Obama Administration to Industry: Frac-As-Usual on Public Lands

With the release of its revised draft rules for hydraulic fracturing, BLM signaled to industry that it’s business-as-usual when it comes to oil and gas drilling and fracking on public lands.

And it also signaled to the people who live, go to school, get their drinking water from, and work on or near public lands that they’ll be protected by the same outdated, inadequate rules that have been on the books for more than 30 years. Which is to say, they won’t really be protected at all.

The impacts are far-reaching. The rules would not only be used to oversee fracking in many of the country’s last remaining wild places, but also in places that supply drinking water for millions of Americans, including private wells (when the federal government owns mineral rights below private property) and watersheds that supply drinking water for Washington, D.C., Denver, and parts of California’s Monterey, Ventura and Santa Barbara Counties. And oil and gas companies have already leased an area of public land larger than the entire state of Florida.

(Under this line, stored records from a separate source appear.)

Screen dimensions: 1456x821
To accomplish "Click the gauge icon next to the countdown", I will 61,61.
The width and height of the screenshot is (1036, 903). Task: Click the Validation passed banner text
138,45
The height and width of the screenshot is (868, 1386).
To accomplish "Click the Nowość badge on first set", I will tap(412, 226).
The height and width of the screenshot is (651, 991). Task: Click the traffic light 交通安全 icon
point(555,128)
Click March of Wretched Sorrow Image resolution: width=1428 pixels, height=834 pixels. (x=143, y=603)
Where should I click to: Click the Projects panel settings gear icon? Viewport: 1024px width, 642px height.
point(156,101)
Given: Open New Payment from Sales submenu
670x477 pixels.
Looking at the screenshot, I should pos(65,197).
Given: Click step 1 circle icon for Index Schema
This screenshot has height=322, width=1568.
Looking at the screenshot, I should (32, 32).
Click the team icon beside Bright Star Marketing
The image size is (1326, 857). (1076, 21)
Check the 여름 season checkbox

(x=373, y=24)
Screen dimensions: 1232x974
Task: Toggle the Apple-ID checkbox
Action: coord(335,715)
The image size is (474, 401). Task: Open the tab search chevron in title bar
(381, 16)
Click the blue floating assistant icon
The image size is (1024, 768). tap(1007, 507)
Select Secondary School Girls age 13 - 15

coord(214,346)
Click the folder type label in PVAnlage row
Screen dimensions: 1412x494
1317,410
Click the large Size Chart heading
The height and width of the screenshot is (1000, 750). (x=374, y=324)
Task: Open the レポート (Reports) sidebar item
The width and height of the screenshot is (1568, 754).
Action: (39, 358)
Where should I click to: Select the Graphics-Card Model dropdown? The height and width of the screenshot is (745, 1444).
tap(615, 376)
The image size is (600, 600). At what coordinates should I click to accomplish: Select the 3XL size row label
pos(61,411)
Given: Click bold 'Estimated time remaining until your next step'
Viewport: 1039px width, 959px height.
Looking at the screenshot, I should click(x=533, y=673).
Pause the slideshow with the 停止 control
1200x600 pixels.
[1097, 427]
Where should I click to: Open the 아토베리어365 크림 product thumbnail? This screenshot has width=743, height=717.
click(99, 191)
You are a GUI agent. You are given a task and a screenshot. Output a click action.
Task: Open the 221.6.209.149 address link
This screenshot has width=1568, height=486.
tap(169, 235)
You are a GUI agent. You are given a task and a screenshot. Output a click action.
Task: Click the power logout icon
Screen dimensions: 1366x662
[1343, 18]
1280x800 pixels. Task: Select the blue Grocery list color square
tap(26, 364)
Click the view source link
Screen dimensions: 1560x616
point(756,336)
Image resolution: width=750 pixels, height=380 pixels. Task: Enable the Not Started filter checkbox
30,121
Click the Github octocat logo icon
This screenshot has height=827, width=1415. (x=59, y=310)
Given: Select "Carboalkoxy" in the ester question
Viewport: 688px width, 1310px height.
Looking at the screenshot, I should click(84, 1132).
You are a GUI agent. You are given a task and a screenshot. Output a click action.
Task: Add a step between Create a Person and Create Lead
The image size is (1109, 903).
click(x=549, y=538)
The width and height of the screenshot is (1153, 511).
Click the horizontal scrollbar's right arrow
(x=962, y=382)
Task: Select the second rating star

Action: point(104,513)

This new proposed draft rule is largely unchanged from a version that was leaked earlier this year. As I and my colleague, Matt McFeeley, blogged then, the leaked draft was even weaker than the proposal released in 2012. The changes between the 2012 proposal and today’s release include:

  • Limiting the scope of the rule, so that it applies only to hydraulic fracturing and not to other forms of well stimulation, like acidizing – which can pose similar risks.
  • Not requiring operators to submit the results of tools that are used to tell how effectively the steel casing and cement are isolating drinking water, called cement evaluation logs (CELs), until *after* the well is drilled and fractured, or in some cases not requiring them to even use these tools in the first place. This defeats the purpose of CELs, which are used to identify and fix any problems with the well that may endanger drinking water *before* fracturing begins.
  • Allowing operators to submit generic, rather than well-specific, information to receive multiple permits to frac. This means that regulators will be making decisions to issue permits without critical information about drilling and fracturing operations, and therefore without a complete understanding of the environmental risks.
  • Gutting chemical disclosure requirements by allowing industry to continue to keep the identity of some fracturing chemicals a secret from both regulators and the public, thereby preventing them from fully understanding the risks to the environment and human health.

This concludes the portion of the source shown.